"Ballerina" is a good fanservice operation
Thanks to reshoots and Keanu Reeves, Ana de Armas' character fades into the background
June 12th, 2025
Action cinema loves heroines, but to what extent? Ballerina, a spin-off that must include the tagline From the World of John Wick, proves that even a genre considered macho and over-the-top can have a female protagonist capable of winning over and convincing the audience—though only partially, and often with a little push. The proof lies in the choice of protagonist: Ana De Armas, whom we would have preferred to see in another possible spin-off, that of Paloma, a character who steals the scene in about ten minutes in the final chapter of Daniel Craig’s James Bond in No Time to Die. A secret agent who appears out of nowhere, making viewers wonder who she is, what she does in life, what her other missions are, and why it’s not possible to follow her in an adventure of her own. From the start, former rights holder of 007, Barbara Broccoli, dismissed the possibility of using the spy for a film or series centered on the character, making it clear they intended to cast De Armas in the continued expansion of the John Wick Universe, already broadened with the miniseries The Continental, and which will even expand further with the confirmed fifth chapter involving Keanu Reeves' protagonist.
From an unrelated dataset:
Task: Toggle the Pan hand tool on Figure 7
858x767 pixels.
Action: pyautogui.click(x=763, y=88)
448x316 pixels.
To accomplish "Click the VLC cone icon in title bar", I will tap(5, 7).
The casting choice in Ballerina is smart and calculated, and it indeed paid off thanks to the presence and strength of the actress on the big screen—though less vibrant than the spark that was Paloma, also due to the tormented and conflicted background of her character Eve Macarro (the name of the protagonist played by De Armas in the film). After witnessing her father’s execution and hiding from a young age within the Ruska Roma community, the protagonist joins the Kikimora led by the matron played by Anjelica Huston, the Director in charge of a group of male and female assassins assigned deadly tasks. An entity that continues the mythological folklore tradition introduced by John Wick, once again a malevolent spirit whose services, however, are used to protect others, always for exorbitant prices proportionate to the dangers faced. Unlike Wick, Mrs. Macarro doesn’t get the chance to prove she can stand on her own, and a quick look at the official trailer gives us an early clue. With John Wick available—and not afraid to use him—the film immediately aimed to capture viewers' attention by giving Baba Yaga a fair amount of screen time in the two-minute video.
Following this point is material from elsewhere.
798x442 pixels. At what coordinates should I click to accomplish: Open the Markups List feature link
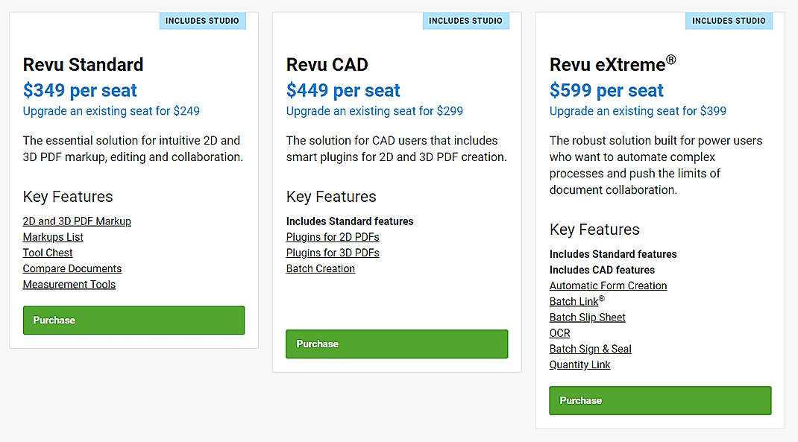coord(52,236)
In Ballerina, there’s never the sense that Wick is just one of the side characters, an afterthought whose inclusion led to countless reshoots of Ballerina and the resulting delay in its release, with Reeves becoming almost the main character, especially in the third act. Amid rumors that Chad Stahelski, original director of John Wick, directed and "fixed" the film by reshooting most of Ballerina’s new scenes over two to three months of additional filming, it seems that only the action parts of the film needed adjustment—not the narrative. That’s also what Leni Wiseman of Underworld, the official director, stated, and along with Stahelski, denied any absence during the reshoots. Judging by the final result, it's clear that the only way to resolve the issue was to give more space to a John Wick who was initially marginal, making him a fundamental element—if not of the story itself, then certainly of its action component. Thus, it’s worth asking whether Ballerina’s success was really just a fanservice operation aimed at pleasing franchise fans, whose skepticism stemmed from the semi-disappointment of the miniseries The Continental, in which Reeves didn’t appear at all.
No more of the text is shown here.